The U.S. Court of Appeals for the 9th Circuit declined to lift California’s coronavirus restrictions for the Harvest Rock Church in Pasadena, California in the Wednesday ruling. Under the restrictions issued by Gov. Gavin Newsom, churches in the state are not allowed to hold in-person services amid the pandemic.
The ruling was a 2-1 decision, with Barack Obama appointee Morgan Christen and Bill Clinton appointee Johnnie Rawlinson in the majority.
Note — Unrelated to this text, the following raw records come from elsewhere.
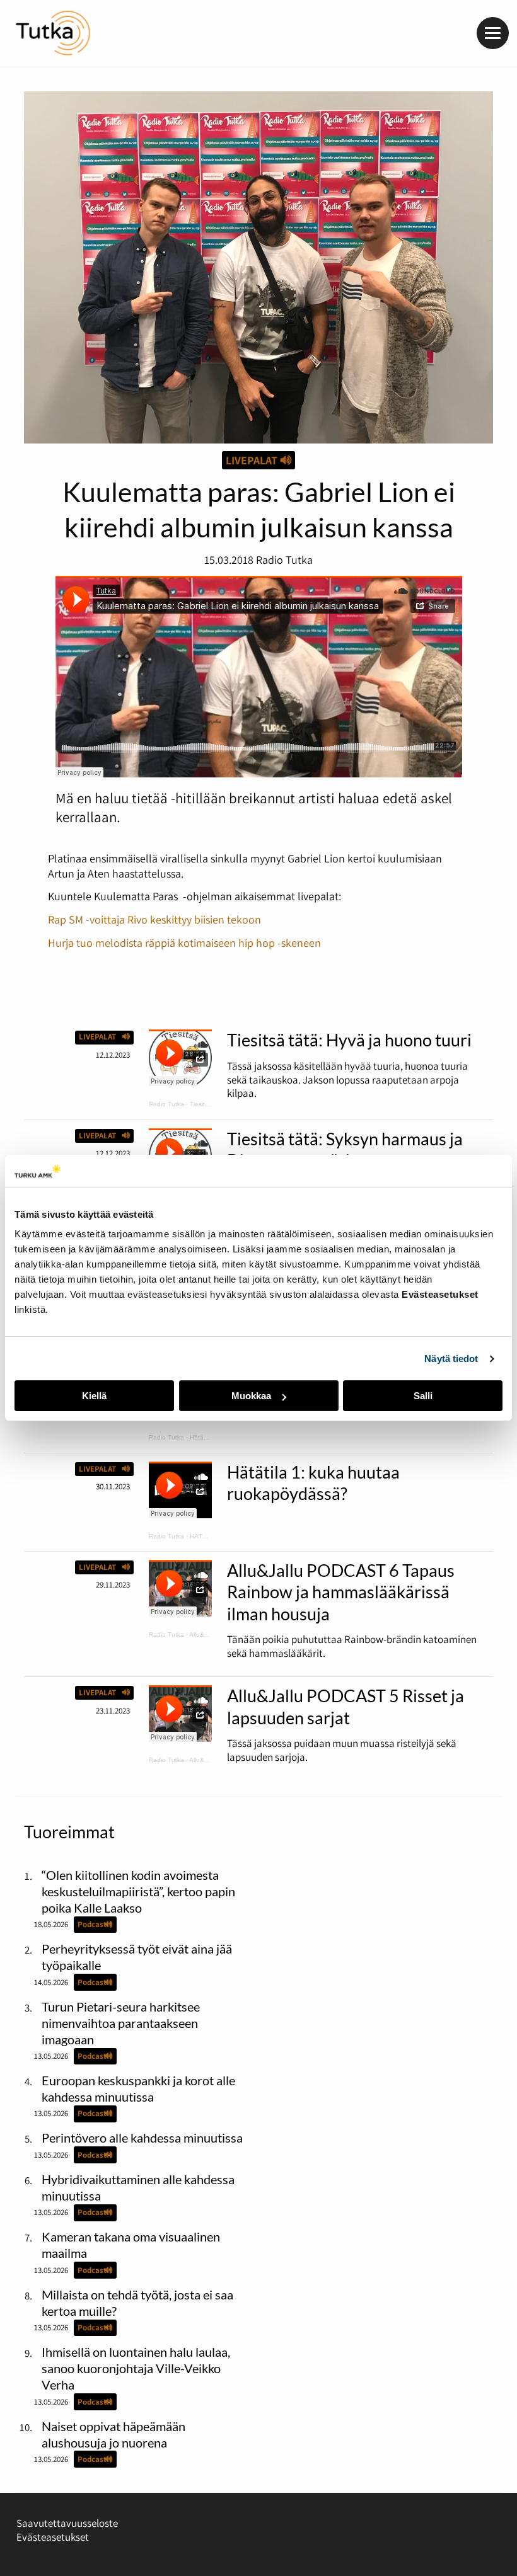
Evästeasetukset (52, 2537)
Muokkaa (251, 1395)
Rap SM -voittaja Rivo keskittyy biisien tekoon (154, 919)
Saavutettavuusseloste (67, 2523)
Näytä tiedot (451, 1358)
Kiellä (94, 1395)
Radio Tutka (166, 1104)
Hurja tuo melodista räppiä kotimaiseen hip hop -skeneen (184, 942)
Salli (423, 1395)
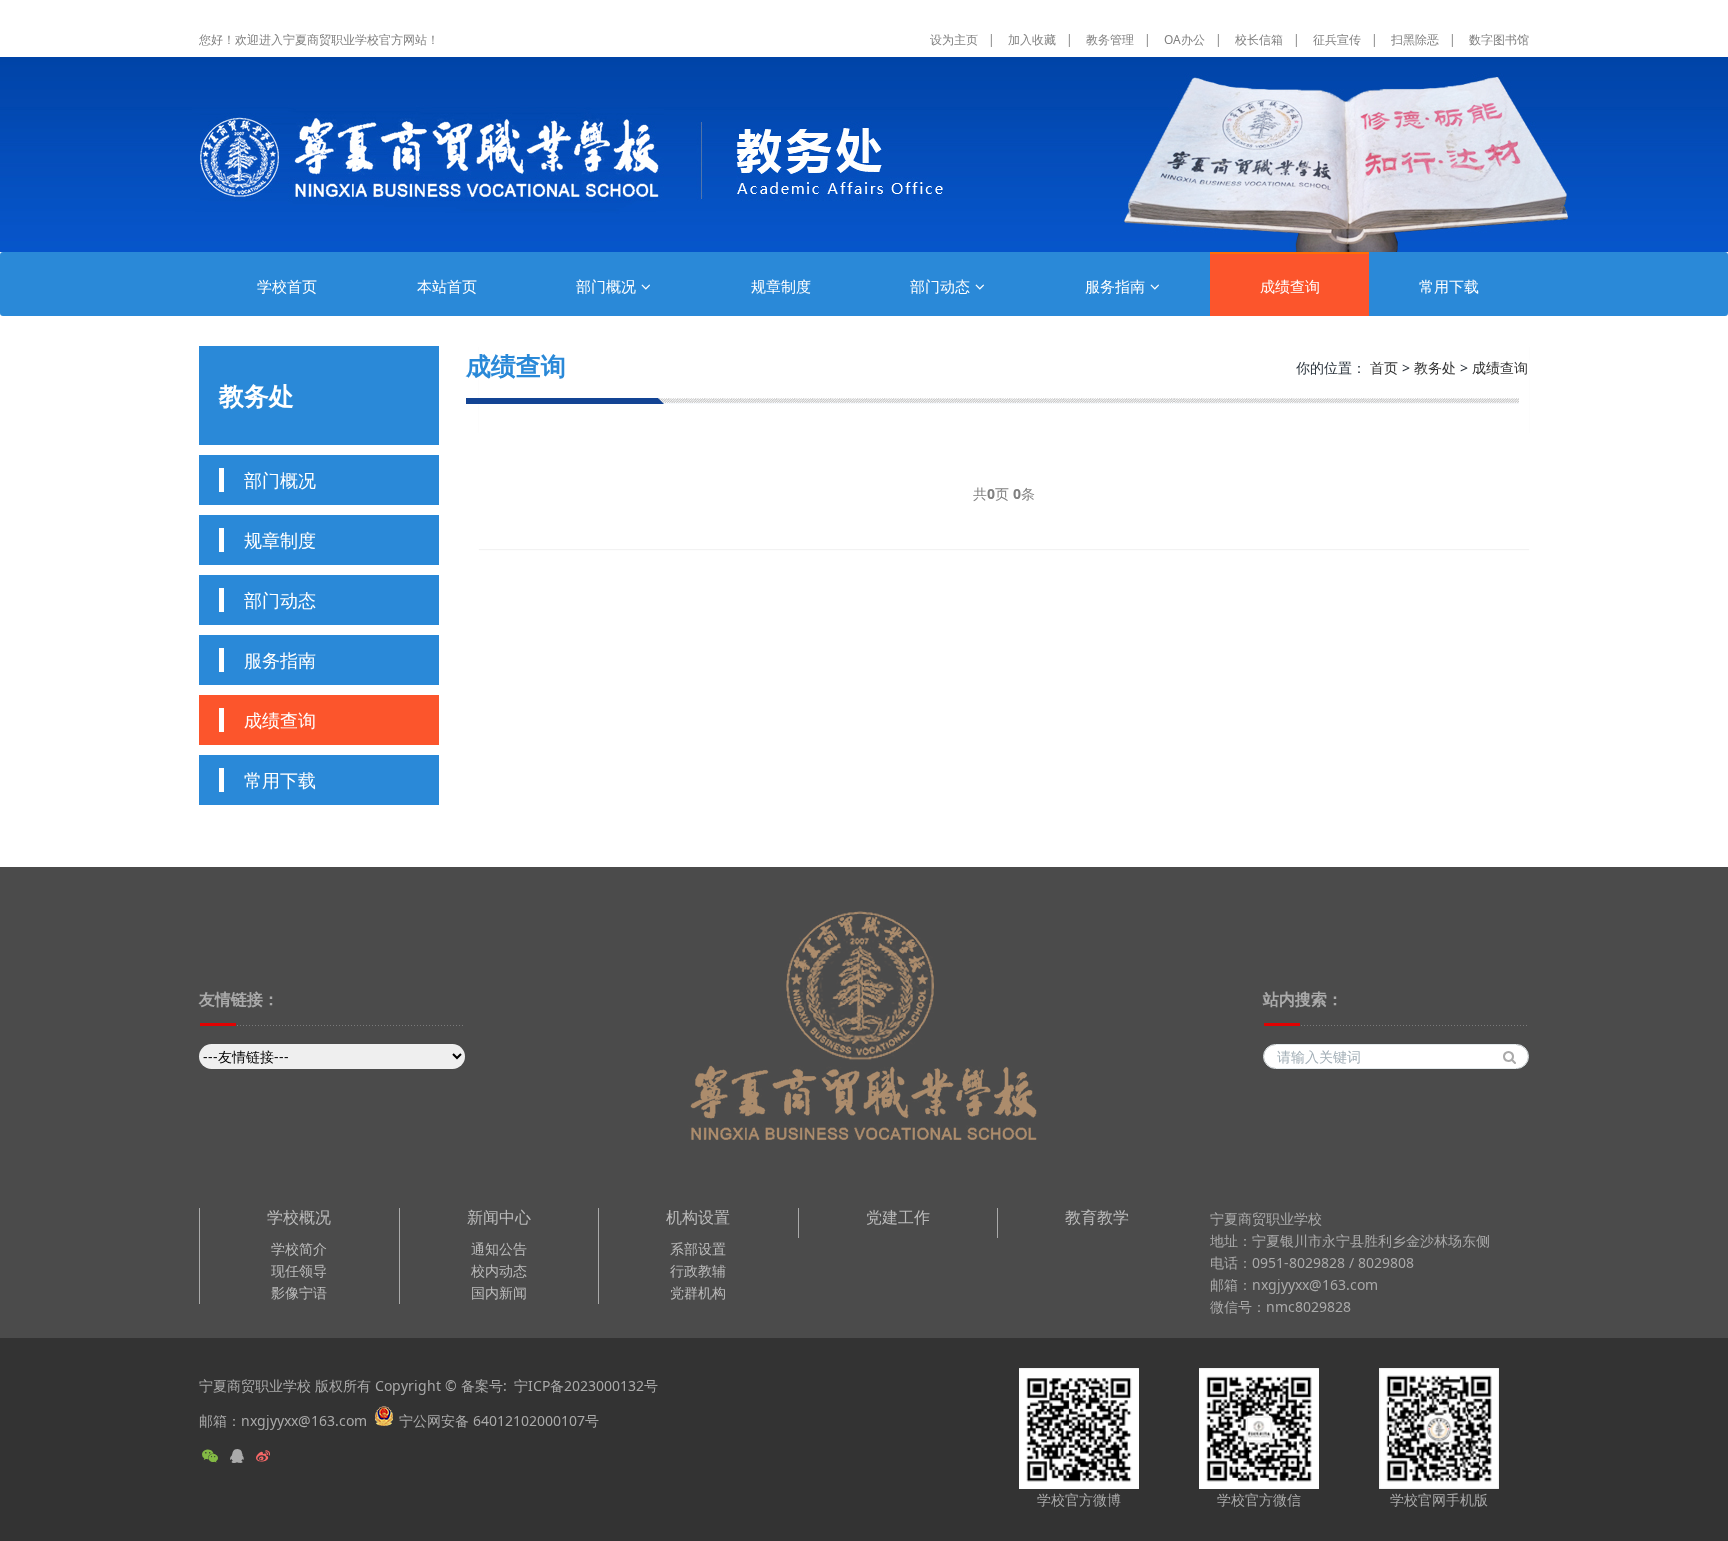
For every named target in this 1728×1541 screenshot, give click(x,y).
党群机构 (698, 1292)
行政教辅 (698, 1270)
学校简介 (299, 1248)
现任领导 (299, 1270)
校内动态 (499, 1270)
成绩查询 (1290, 286)
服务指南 (1115, 286)
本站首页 (447, 286)
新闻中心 (499, 1217)
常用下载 (1449, 286)
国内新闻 (499, 1292)
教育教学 (1097, 1217)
Judge Diarmuid O’Scannlain, who was appointed by Ronald Reagan, partially concurred and partially dissented, noting that “it is not the church’s fault that it finds itself in this predicament.
While he “[did] not object to the panel’s determination that more time is needed to evaluate the merits” of the church’s motion, O’Scannlain wrote, “we should not deprive the church of any hope of relief during the period of time it takes our court to do so.”
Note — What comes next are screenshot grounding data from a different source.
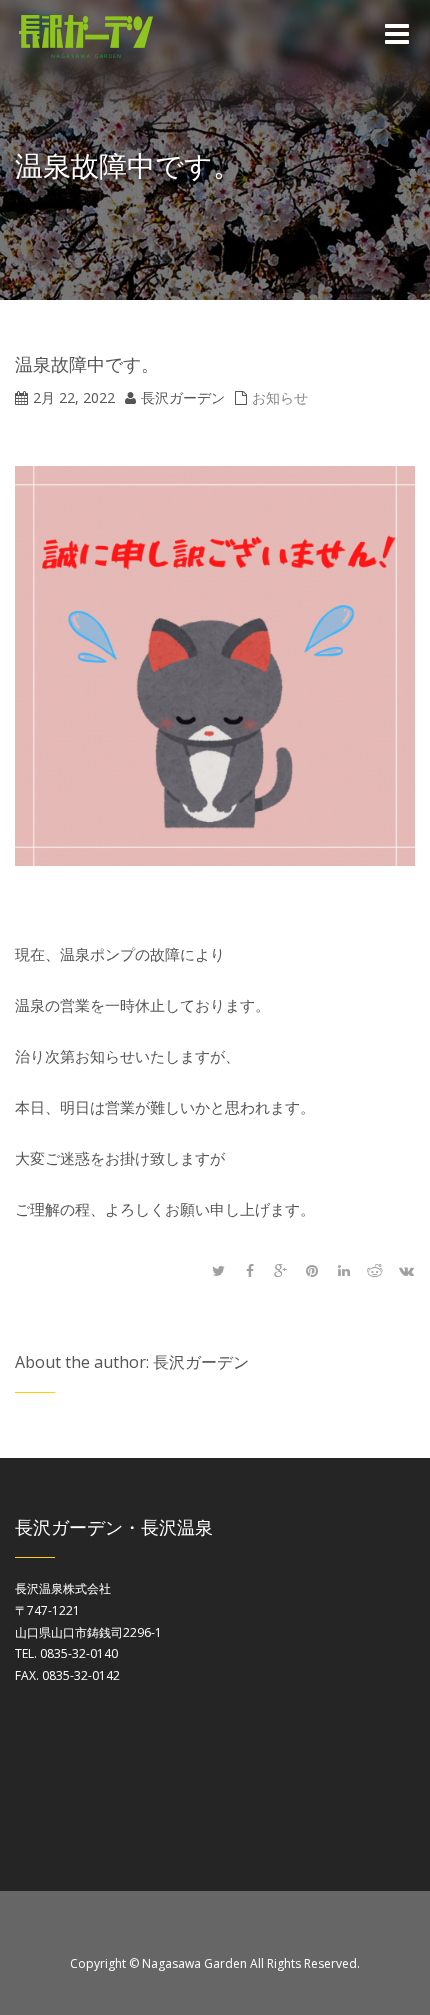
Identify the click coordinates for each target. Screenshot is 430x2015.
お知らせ (280, 397)
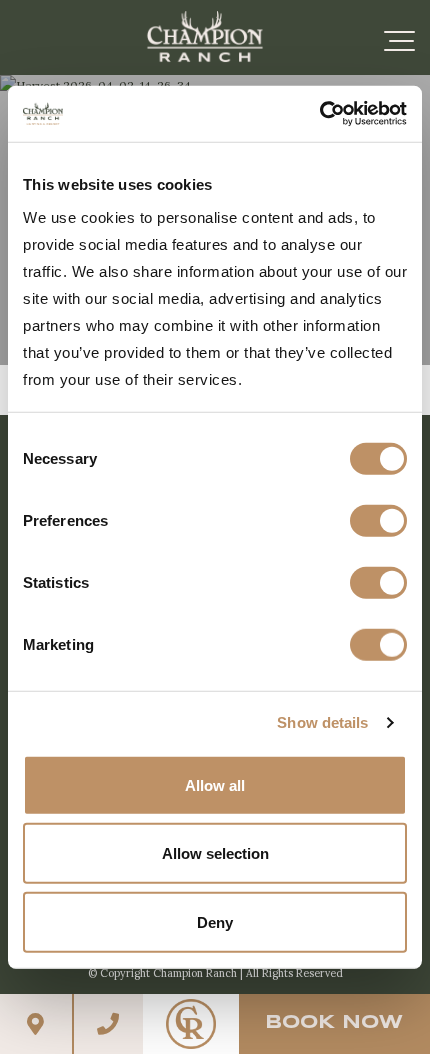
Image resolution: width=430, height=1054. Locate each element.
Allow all (215, 784)
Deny (215, 921)
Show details (322, 722)
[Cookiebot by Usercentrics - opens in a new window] (319, 114)
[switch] (378, 520)
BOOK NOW (334, 1023)
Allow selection (215, 853)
“Even if we need more time to consider the pending motion in full, we should have granted the church at least the temporary relief it needs to ensure that its members can exercise freely the fundamental right to practice their Christian religion on one of the most sacred Christian days of the year,” he added.
The ruling was the second time this week that the Harvest Rock Church’s efforts to host in-person services over Christmas were denied. U.S. District Court Judge Jesus Bernal denied the church’s earlier request Monday.
The rulings are unlike those issued by the Supreme Court, which has sided with religious institutions in similar cases in recent days. The court last Tuesday ruled in favor of a Colorado church over capacity limits to in-person worshippers and ordered Colorado reexamine its restrictions regarding indoor religious services.